Adjusted Shuffling SARAH: Advancing Complexity Analysis via Dynamic Gradient Weighting
This work addresses a theoretical bottleneck in optimization algorithms for machine learning, offering incremental improvements in complexity analysis for researchers in the field.
The paper tackles the problem of improving gradient complexity in variance reduction methods by proposing Adjusted Shuffling SARAH, which integrates shuffling techniques with dynamic gradient weighting to achieve the best-known gradient complexity for shuffling methods in strongly convex settings, narrowing the gap between uniform sampling and shuffling.

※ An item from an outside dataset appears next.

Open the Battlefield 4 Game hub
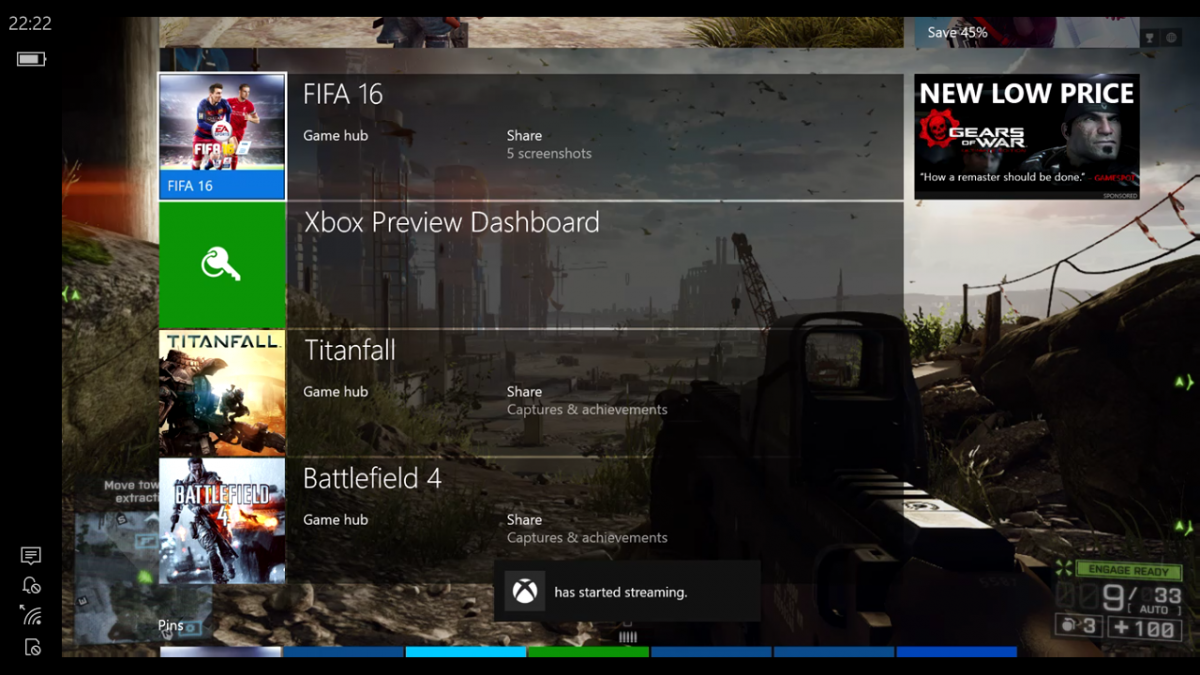1200x675 pixels. coord(336,519)
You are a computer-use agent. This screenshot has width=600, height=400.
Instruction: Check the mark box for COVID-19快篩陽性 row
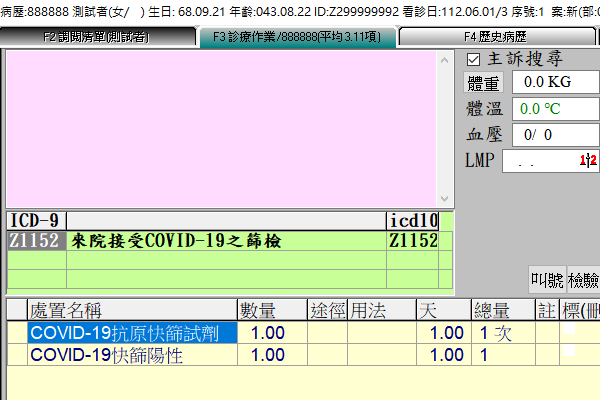click(569, 352)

In this paper, we propose Adjusted Shuffling SARAH, a novel algorithm that integrates shuffling techniques with the well-known variance-reduced algorithm SARAH while dynamically adjusting the stochastic gradient weights in each update to enhance exploration. Our method achieves the best-known gradient complexity for shuffling variance reduction methods in a strongly convex setting. This result applies to any shuffling technique, which narrows the gap in the complexity analysis of variance reduction methods between uniform sampling and shuffling data. Furthermore, we introduce Inexact Adjusted Reshuffling SARAH, an inexact variant of Adjusted Shuffling SARAH that eliminates the need for full-batch gradient computations. This algorithm retains the same linear convergence rate as Adjusted Shuffling SARAH while showing an advantage in total complexity when the sample size is very large.